What is being asked: Pull out of the data below the stretch of lines bounded by the one containing "Task: Click inside" and the one containing "Given: Tap the transaction yen icon", both bounds included, unchanged.

(Recorded information Opens)

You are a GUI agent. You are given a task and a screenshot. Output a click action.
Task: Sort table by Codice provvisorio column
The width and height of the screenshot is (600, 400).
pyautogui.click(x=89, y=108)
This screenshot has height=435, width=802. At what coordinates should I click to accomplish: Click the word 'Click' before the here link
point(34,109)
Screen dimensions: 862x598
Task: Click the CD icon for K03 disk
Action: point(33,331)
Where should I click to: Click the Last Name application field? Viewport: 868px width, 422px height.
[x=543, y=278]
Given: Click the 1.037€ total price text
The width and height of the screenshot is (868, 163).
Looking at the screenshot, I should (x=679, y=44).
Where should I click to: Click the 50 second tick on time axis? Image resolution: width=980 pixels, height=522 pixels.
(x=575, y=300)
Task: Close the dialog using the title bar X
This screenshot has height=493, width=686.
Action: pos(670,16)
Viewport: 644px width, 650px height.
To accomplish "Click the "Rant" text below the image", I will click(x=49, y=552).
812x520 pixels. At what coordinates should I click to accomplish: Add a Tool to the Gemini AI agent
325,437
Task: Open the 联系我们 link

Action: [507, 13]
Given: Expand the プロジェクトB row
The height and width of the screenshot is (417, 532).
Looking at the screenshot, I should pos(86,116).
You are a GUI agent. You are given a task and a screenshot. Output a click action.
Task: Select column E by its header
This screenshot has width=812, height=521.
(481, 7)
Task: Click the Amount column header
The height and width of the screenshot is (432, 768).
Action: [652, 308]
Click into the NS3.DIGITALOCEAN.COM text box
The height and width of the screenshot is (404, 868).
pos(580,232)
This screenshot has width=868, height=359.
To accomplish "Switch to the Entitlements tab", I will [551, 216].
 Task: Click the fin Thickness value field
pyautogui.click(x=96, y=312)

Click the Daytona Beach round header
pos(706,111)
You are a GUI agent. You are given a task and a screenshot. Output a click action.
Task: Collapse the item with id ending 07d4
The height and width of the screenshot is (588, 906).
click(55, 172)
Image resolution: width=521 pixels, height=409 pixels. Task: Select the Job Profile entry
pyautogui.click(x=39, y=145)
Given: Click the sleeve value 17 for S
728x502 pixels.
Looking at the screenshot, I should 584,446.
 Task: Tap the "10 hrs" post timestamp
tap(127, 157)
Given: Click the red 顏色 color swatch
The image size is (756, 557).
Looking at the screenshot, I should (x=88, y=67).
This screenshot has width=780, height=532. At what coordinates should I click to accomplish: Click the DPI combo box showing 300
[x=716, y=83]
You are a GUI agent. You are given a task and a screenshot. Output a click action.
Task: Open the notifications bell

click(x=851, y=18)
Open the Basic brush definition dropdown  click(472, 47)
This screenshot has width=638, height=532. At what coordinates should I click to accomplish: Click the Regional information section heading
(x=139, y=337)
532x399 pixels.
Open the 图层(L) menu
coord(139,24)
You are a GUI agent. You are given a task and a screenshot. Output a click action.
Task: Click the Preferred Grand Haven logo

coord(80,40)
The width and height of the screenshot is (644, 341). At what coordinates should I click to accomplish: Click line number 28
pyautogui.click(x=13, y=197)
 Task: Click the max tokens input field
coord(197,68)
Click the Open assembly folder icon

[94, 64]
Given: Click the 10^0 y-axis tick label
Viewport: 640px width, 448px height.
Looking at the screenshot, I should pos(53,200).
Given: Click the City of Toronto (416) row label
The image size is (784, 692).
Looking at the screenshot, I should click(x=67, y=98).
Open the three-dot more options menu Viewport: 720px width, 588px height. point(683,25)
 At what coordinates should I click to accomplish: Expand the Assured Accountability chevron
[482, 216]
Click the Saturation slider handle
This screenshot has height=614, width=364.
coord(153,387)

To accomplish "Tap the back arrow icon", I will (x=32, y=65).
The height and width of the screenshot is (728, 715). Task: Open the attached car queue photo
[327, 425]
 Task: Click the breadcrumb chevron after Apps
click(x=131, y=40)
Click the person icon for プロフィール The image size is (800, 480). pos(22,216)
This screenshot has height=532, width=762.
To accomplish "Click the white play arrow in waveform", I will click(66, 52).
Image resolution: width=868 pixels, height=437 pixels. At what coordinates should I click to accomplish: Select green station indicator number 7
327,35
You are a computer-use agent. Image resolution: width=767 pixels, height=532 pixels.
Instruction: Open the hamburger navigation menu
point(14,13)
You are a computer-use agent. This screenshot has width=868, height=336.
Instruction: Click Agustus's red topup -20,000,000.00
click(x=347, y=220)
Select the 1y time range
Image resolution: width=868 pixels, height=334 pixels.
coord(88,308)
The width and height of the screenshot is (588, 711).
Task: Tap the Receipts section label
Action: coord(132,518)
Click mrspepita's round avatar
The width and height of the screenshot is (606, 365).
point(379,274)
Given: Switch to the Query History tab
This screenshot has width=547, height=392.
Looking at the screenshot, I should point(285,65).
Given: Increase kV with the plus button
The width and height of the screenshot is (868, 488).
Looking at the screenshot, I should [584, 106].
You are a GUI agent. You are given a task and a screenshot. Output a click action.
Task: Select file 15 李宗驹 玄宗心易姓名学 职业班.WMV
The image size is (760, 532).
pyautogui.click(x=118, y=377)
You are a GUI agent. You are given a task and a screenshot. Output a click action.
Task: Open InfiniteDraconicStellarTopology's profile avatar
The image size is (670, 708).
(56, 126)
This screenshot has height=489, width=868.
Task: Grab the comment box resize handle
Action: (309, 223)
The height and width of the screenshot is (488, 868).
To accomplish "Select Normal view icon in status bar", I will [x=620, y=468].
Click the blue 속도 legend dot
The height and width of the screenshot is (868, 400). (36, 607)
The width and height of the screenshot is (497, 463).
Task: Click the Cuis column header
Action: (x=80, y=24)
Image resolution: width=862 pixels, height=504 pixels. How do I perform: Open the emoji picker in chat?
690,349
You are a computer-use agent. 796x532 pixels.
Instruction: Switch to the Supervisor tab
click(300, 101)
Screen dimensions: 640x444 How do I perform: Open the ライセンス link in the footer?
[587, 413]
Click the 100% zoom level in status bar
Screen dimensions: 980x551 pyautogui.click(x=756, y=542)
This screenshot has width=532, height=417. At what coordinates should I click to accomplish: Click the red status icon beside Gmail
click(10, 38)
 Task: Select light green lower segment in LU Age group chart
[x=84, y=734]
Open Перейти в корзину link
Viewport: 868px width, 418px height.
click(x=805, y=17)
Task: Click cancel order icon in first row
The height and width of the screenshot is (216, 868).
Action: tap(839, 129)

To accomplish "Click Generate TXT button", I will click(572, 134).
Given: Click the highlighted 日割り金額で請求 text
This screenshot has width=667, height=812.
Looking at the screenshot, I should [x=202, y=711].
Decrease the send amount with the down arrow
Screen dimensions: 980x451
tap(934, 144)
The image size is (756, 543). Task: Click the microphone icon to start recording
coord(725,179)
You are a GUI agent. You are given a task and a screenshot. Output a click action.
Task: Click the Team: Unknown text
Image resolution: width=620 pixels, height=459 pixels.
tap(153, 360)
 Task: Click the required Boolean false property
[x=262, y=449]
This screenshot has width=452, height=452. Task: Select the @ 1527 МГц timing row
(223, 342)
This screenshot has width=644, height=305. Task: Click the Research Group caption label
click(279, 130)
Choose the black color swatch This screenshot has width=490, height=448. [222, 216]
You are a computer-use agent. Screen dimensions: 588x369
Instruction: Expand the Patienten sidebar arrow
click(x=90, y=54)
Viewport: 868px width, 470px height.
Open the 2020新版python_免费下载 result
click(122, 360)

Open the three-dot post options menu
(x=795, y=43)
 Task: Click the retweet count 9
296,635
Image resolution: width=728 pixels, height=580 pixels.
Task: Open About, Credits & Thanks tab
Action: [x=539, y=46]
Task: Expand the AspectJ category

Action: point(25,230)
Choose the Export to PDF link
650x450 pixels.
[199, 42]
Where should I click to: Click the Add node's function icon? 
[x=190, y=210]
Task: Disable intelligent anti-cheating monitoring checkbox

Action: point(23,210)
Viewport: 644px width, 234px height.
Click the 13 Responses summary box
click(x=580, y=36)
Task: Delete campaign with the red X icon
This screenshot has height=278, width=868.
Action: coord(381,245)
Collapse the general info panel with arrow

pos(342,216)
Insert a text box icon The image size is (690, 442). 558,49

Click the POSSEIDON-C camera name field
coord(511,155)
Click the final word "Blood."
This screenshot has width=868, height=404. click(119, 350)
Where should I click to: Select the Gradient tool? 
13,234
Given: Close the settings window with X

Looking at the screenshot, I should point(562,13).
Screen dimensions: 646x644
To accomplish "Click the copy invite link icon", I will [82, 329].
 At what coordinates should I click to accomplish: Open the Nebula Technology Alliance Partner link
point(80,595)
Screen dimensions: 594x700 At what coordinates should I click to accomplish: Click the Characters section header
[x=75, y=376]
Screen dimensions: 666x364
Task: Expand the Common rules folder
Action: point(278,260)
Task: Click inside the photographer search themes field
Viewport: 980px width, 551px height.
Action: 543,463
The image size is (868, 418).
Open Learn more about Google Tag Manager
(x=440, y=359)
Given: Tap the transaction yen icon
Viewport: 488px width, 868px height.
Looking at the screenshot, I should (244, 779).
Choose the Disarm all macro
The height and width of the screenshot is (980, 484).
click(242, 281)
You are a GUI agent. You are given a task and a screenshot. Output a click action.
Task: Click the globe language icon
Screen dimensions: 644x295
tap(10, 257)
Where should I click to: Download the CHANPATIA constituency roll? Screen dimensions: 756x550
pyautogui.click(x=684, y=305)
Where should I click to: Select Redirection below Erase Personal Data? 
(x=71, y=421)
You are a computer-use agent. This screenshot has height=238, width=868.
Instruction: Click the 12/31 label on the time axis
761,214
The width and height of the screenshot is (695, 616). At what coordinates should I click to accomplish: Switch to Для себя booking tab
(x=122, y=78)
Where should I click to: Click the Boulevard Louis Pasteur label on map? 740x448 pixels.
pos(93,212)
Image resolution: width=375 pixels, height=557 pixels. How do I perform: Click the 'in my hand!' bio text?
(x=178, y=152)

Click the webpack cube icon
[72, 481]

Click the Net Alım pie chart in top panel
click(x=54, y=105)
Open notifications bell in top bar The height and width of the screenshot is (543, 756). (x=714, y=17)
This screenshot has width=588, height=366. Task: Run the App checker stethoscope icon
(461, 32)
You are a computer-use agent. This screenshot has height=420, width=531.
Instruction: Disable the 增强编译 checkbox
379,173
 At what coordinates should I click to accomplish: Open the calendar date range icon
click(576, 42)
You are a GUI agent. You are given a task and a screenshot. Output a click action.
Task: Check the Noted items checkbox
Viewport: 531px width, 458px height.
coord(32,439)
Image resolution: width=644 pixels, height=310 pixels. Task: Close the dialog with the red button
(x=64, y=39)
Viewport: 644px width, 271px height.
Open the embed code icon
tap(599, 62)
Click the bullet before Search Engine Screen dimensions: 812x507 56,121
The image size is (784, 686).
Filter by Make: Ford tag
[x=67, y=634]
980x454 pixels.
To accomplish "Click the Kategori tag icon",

(Recorded information Closes)

Solved exercise:
Task: Click inside the photographer search themes field
Viewport: 980px width, 551px height.
Action: 543,463
The image size is (868, 418).
Open Learn more about Google Tag Manager
(x=440, y=359)
Given: Tap the transaction yen icon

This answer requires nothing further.